Specialty varieties, although require more resources to cultivate, could significantly benefit farmers’ livelihood, Velasquez pointed out, adding how the company pays up to $8-11 per pound of exotic coffees, such as Geisha. One way to encourage farmers to grow these delicate species is offering free education through Campesino’s coffee school started in 2020.

“The Coffee School has become the foundation of our overall operation and also gave way to our latest venture, Campesino Café, a Specialty Coffee Shop in Medellín that offers the same coffees we export but for the local market,” said Velasquez. Notably, many farmers follow suit once they see their peers gain meaningful returns.

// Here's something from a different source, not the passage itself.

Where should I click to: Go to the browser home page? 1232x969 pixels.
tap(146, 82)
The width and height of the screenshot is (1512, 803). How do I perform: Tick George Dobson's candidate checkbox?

On the national level, the Colombian Coffee Growers Federation (FNC) also started a trading and logistics program CAFIX in February to help streamline exports directly from producers to international buyers. Registered farmers in the program are expected to save on traditional shipping or export costs.

Caution On Governing Oversight & Scalability

As the direct-trade model gains steam, roasters aiming to level up sustainability are taking note. Campesino currently supplies about 30 U.S. coffee roasters, many of which hope to increase the amount of directly sourced coffee in their businesses. Veteran-owned Fire Department Coffee (FDC) in Illinois says less than 5% of its coffee currently comes from direct trade, and plans to achieve 75% by 2025 with the support from its recently launched Fair Share Initiative. Through the initiative, $2 of every bag of coffee sold through FDC’s Coffee of The Month Club will be donated back to the community where the coffee is produced.

It’s a lofty, but an important goal, FDC’s founder and CEO Luke Schneider believes, and their business decision goes beyond recouping financial losses to the middleman.

“Direct trade is not about saving cost; it’s about minimizing tolls wherever possible to accomplish a fair share without sacrificing quality,” said Schneider. “Fair Share Initiative goes beyond direct trade… In the process, we want to learn more about the challenges the producers in that region face and the best ways to support them and give back.”

He added: “As we work towards our goals of direct trade and the Fair Share Initiative, we look to involve retailers and hospitality partners and become a resource for other coffee roasters to source their green coffee.”

However, skepticism remains due to a lack of official governing oversight and standardized certification, which critics argue could still prevent direct trade from becoming a scalable sourcing model. At worst, it may end up being another marketing scheme to woo consumers.

“We have to be very careful about relying on words,” said Martin Mayorga, owner of Mayorga Coffee. “Most relationships [between producers and buyers] are still guided by traders, and there’s absolutely no replacement for direct engagement.”

Mayorga Coffee sources only organic products across Latin America, and has assigned full-time managers in each producing region to engage with the farmer, according to Mayorga. “Our industry needs to be investigated deeply because a lot of people’s lives are at stake, and consumers should not be penalized for the fact that the industry is taking advantage of the world’s poorest people,” he added. “We, as an industry, need to create solutions to fix the supply chain.”

Both the fair trade movement and direct trade were created for a more equitable society and integral businesses nonetheless, and ultimately, it depends on what the farmer believes the most respectful way to reward their efforts of producing coffee.

“Fairtrade and direct trade aren’t mutually exclusive: a lot of these new farmer-centered initiatives function in this broader ecosystem of trade justice,” Archila concluded. “Fairtrade has really built the infrastructure many direct traders align with or source from the same cooperatives we’ve established… We’re supportive of models that ensure farmers are at the center of decision-making for their families, for their communities, and for their futures.”